Cape Town – There is continued high demand and capital growth in secure lifestyle estates in South Africa, Dr Andrew Golding, CEO of the Pam Golding Property (PGP) group said on Thursday.
About 2.5% of residential properties in South Africa are situated in such estates – 15% in terms of total value. Geographically about 50% of lifestyle estates are in Gauteng and 25% in the Western Cape.
The increased demand and capital growth is due to a growing number of buyers moving up into the higher-value markets, according to Golding.
“Estimates reflect around 318 000 residential properties within secure gated communities, with a combined value of R643bn at an average of R2m per property. This is almost three times more than the national average of R700 000 per home,” said Golding.
On Baronetcy Estate in Cape Town’s northern suburb of Plattekloof, the trend towards an estate lifestyle is increasingly evident, according to Golding, particularly among a younger age group from late 30s to early 50s. First time buyers also look to the northern suburbs in Cape Town, showing a preference for townhouse units in complexes, priced from around the R2.5m to R3.5m mark.
As for the housing market in general, he said PGP’s view is that the South African housing market will likely continue to be resilient “in spite of the likelihood of the national economy continuing to flounder”. The resilience in the market is underpinned, in his view, by the rapid growth in the SA population and the consequent housing demand, together with the ongoing shortage of new housing.
“In addition, a number of regional and suburban housing markets are likely to enjoy vibrant growth rates reflecting the migration of South Africans between provinces, the level of economic activity in the metro areas and the extent to which different metros are able to meet the housing demands of their local populations,” said Golding.
Another factor influencing the local property market he pointed out, was the growing affluence in South Africa’s metro regions, even as growth in the national economy continues to lose momentum.
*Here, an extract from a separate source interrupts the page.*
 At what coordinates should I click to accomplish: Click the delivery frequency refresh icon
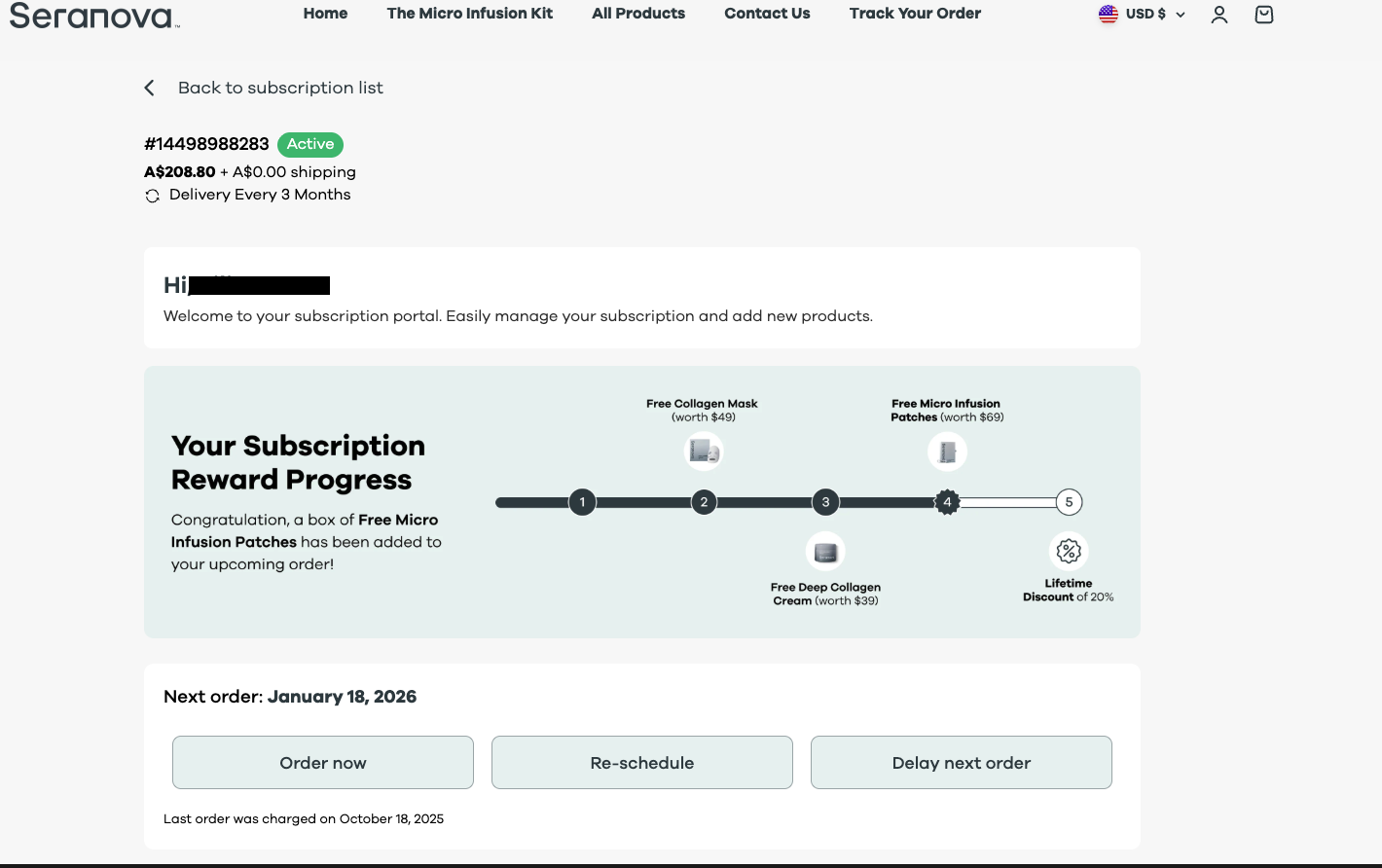pos(153,196)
“This explains why house price inflation in major metros like Cape Town, Johannesburg and Pretoria continues to accelerate as these housing market benefits from growing populations, a relative shortage of housing and growing affluence within the metro population,” said Golding.
According to PGP’s Property Index, the top performing regional housing market is the Western Cape. Golding said factors like the province’s large services sector, which at least partly insulates it from the slowdown in China’s commodity-heavy economy and a steady in-migration from other provinces, as well as the limited number of new housing units completed, impacts the housing market.
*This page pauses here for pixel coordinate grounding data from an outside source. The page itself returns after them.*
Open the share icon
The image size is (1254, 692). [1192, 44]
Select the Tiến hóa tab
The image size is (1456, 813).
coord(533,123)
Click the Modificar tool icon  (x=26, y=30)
House price inflation in the Western Cape has averaged 8% year-to-date, well above the national average of 5.8%, while house prices in Cape Town continue to register double-digit growth rates – an average of 10.1% in the year to May. The Atlantic Seaboard in Cape Town even shows house price growth of around 25% for the past 12 months.
A trend in Cape Town currently is sellers divesting of large homes in the Southern Suburbs to relocate to the the Atlantic Seaboard. Cape Town’s central city property remains in high demand and short supply, while areas to watch, in Golding’s view, are the Southern Peninsula’s Kalk Bay, Simon’s Town and Noordhoek, as well as Greenpoint, and the Western Seaboard where one can still acquire a house for just over R1m.
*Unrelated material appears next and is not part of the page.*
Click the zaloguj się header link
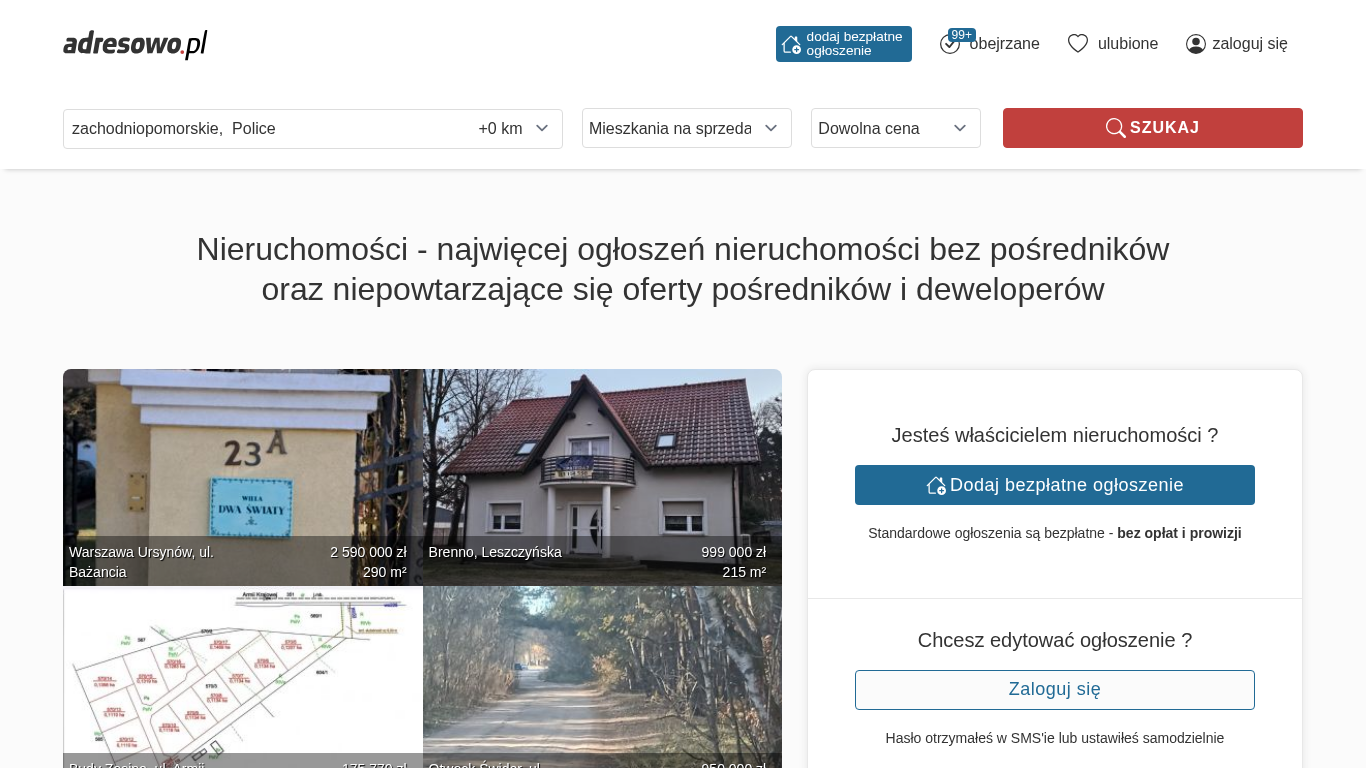 (x=1249, y=44)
In KwaZulu-Natal house prices have been increasing by an average of 7.2% during the year-to-date, nearly 1.5% above the national average. The housing boom is located primarily on the North Coast, extending north of Durban through uMhanga, Ballito and further afield, rather than in the metro hub itself.
The relocation of King Shaka International Airport to the area, coupled with decentralisation of business nodes and schools as well as the proliferation of new up-market housing estates, has triggered a migration of families from elsewhere in the province and commuters from neighbouring regions, according to Golding.
House price inflation in Gauteng has averaged just 5.3% during the year-to-date – marginally below the national average.
“The underperformance of Gauteng’s housing market is at least partially attributable to the presence of several mining towns in the region, which have been hard hit by both the slump in global commodity prices and ongoing labour tensions,” explained Golding.
Against a background of a muted economy, Johannesburg and Pretoria continue to develop at a rapid pace with growth being particularly evident across a number of growth nodes.
“This is resulting in rapid residential densification within growth nodes such as Rosebank, Midrand and Fourways. In addition, Johannesburg itself and Braamfontein are undergoing massive redevelopment while the growth of Sandton continues unabated,” said Golding.
New residential apartment developments in and around central Sandton are currently selling for approximately R35 000 up to R60 000 per square metre, while PGP is marketing a penthouse at Michelangelo Towers in Sandown for R48.9m, or R85 500 per square metre. Centres such as Fourways and Menlyn are even being described as “new mini-Sandtons”, while Midrand has doubled its number of residential properties.
“From a development perspective, a demand among more mature executives entering a new kind of ‘pre-retirement’ lifestage has prompted the launch of the new Kruinkloof Bushveld Estate, just 12km west of Sandton, offering the luxury of a bushveld home close to big-city amenities and where plots are selling from R700 000 and homes from R3.5m,” said Golding.